Namun, yang belum menyadari pentingnya antre dan memiliki sikap kedisiplinan sosial ini ada pada semua lapisan sosial baik di kalangan masyarakat
kelas sosial-ekonomi menengah ke atas maupun di kalangan masyarakat kelas sosial-ekonomi lapisan bawah.
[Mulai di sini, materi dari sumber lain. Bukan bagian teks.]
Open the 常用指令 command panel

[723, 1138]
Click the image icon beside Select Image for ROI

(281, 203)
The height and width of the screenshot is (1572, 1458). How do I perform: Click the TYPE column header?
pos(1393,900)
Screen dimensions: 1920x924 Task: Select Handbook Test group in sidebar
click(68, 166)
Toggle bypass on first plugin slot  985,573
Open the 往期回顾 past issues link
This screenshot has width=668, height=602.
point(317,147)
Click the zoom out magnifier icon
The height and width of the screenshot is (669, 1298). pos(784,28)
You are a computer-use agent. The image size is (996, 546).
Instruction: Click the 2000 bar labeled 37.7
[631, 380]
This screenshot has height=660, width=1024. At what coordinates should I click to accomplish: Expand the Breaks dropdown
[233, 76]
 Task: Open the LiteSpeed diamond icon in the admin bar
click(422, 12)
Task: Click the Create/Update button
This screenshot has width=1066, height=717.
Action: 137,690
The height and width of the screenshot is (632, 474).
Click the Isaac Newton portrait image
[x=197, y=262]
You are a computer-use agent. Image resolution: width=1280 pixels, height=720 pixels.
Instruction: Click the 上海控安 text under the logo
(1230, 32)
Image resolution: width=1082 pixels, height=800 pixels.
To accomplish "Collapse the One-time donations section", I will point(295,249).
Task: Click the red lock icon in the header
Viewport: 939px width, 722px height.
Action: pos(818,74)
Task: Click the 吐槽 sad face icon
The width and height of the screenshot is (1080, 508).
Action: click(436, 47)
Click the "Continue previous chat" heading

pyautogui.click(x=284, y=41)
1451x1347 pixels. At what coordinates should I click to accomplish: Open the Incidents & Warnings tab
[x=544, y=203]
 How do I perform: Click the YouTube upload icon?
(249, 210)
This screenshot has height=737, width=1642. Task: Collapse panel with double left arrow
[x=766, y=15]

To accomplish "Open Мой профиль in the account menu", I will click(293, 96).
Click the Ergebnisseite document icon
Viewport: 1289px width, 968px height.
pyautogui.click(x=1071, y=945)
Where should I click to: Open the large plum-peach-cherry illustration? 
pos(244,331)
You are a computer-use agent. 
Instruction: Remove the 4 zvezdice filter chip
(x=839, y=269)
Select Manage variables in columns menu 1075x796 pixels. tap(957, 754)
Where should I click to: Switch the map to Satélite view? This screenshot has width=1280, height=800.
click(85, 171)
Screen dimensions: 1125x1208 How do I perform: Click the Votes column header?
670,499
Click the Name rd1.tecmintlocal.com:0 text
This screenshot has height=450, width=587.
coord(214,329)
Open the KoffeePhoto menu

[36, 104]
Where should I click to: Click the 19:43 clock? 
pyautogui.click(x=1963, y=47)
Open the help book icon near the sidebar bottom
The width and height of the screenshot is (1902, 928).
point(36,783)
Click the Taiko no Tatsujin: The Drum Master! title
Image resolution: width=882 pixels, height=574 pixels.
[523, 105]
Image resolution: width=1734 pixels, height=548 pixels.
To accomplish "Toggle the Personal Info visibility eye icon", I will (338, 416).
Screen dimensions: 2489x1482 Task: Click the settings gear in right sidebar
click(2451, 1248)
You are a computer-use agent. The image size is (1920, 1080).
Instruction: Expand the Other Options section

Faktor kemampuan ekonomi terkadang tidak dapat dijadikan standar bahwa orang yang lebih kaya akan memiliki disiplin sosial yang tinggi, sebaliknya
orang yang miskin tidak berarti tidak memiliki disiplin sosial.

Mengutip Tirto.id, Profesor University of Houston, Dave Fagundas, pernah menulis sebuah artikel ilmiah untuk Jurnal Law and Social Inquiry pada Februari 2015 silam tentang budaya antre yang memiliki ciri khasnya di tiap negara. Ia memandang bahwa untuk masyarakat di Eropa dan Amerika Serikat memiliki budaya mengantre yang cukup baik dan meresap di kalangan warganya. Namun bukan berarti juga bahwa mengantre adalah budaya “barat” yang orisinil dan bisa disombongkan.

Fagundas mencontohkan sebuah kisah di Nigeria pada 1970-an. Saat itu persediaan minyak negara menipis dan orang-orang di seluruh penjuru negara mengalami krisis, padahal kebutuhan untuk dipenuhi dengan syarat minyak olahan sudah menumpuk. Nyatanya, orang-orang tetap mau mengantre di penjualan minyak terdekat maupun pom bensin, terlepas dari kondisi bahwa sumber daya utama warga kala itu sedang tipis-tipisnya. Hal ini menunjukkan bahwa antrean yang teratur bukan monopoli dari masyarakat Anglo-American saja.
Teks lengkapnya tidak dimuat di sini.